Metabolites were measured using peak area, amplitude and molecular weights of metabolites in the reference solutions. In normal brain, heart, muscle and liver tissues in vivo MR spectroscopy peaks; normal brain, heart autopsy tissues and normal muscle, liver biopsy tissues ex vivo NMR peaks and spin-lattice (T1) and spin-spin (T2) relaxation times, were compared with diseased tissue NMR and MR spectroscopy data in meningioma brain, myocardial infarct heart, duchenemuscular- dystrophy muscle and diffused-liver-injury after respective in vivo proton MR spectroscopy was done. NMR data were correlated with tissue homogenate contents and serum levels of biochemical parameters.

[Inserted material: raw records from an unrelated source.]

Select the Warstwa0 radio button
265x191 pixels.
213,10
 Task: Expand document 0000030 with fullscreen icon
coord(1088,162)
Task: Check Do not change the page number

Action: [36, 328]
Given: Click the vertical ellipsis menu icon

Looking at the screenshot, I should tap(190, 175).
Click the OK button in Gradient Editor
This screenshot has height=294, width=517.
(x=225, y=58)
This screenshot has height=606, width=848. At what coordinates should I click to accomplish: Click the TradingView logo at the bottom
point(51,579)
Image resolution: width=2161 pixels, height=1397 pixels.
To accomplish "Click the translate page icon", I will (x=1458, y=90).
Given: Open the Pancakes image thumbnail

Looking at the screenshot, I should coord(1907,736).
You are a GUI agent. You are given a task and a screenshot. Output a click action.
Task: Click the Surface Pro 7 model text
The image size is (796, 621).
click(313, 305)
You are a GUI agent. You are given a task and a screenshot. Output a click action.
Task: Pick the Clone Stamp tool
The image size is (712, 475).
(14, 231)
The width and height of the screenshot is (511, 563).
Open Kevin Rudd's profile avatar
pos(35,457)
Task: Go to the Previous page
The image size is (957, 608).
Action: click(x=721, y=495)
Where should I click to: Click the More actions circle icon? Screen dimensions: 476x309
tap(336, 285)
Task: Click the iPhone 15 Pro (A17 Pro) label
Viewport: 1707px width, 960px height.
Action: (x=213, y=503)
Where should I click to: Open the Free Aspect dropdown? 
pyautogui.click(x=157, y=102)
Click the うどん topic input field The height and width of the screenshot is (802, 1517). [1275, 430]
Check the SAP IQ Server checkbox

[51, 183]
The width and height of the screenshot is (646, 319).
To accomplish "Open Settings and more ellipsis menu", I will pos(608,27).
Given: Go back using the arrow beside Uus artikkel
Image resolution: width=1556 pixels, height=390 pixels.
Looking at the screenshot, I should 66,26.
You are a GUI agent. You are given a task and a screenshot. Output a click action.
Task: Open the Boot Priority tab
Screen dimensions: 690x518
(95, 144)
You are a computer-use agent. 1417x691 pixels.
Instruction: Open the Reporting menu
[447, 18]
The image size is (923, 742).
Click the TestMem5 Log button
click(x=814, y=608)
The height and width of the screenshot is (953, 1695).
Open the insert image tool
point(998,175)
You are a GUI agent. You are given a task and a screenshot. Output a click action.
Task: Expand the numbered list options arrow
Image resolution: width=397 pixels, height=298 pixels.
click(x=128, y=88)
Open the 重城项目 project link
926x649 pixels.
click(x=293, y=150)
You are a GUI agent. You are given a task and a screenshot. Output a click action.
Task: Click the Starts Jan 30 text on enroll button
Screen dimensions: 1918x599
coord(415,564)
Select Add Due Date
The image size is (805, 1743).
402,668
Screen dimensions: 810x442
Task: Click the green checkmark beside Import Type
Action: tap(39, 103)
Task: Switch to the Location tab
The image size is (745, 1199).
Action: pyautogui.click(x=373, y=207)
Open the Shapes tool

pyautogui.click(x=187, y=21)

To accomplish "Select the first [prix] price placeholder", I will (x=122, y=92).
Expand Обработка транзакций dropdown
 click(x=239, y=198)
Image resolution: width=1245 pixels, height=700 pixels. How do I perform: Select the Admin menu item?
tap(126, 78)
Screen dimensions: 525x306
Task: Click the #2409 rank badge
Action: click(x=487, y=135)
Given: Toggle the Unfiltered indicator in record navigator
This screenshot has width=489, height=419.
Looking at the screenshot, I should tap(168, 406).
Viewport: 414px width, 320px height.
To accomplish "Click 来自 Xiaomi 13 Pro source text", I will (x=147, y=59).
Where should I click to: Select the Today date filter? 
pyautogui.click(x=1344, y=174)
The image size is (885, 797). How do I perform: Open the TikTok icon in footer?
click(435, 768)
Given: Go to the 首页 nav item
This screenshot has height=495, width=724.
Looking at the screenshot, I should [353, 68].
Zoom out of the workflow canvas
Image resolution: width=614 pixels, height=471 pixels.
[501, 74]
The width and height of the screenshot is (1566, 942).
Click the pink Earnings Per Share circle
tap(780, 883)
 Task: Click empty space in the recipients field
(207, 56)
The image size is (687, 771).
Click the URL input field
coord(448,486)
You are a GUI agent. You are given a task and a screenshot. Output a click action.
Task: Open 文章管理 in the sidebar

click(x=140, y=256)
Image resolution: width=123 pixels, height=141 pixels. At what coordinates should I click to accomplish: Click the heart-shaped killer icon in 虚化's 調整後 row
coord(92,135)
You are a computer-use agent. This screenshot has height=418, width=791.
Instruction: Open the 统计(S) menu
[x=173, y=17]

The ‘metabolomic screening criteria’ for quantitation of smaller NMR visible metabolites was feasible in both ex vivo NMR and in vivo MR spectroscopy. Ex vivo 1H NMR and in vivo MRS metabolite characteristic peaks (disease/normal data represented as fold change), T1 and T2, and metabolites in tissue homogenate and serum indicated better physicochemical definition of muscle fibrosis in DMD, cardiac energy depletion in MI heart, neuronal dysfunction in meningioma brain MR and carbohydrate-lipid metabolic crisis in DLI liver tissues.

This report highlights the recent patents on biochemical-magnetic resonance correlation as basis of diagnostic magnetic resonance spectroscopic imaging or ‘imaging metabolomics criteria’ as interpretation of tissue physiology in disease in the light of new M R technical developments and nanotechnology.

Keywords: Clinical chemistry, diffused liver injury (DLI), Duchene Muscular Dystrophy (DMD), Metabolite NMR quantitation, metabolomic screening criteria, MR Imaging metabolomics, MR spectroscopy, neurochemical distribution, nuclear magnetic resonance, tissue metabolites.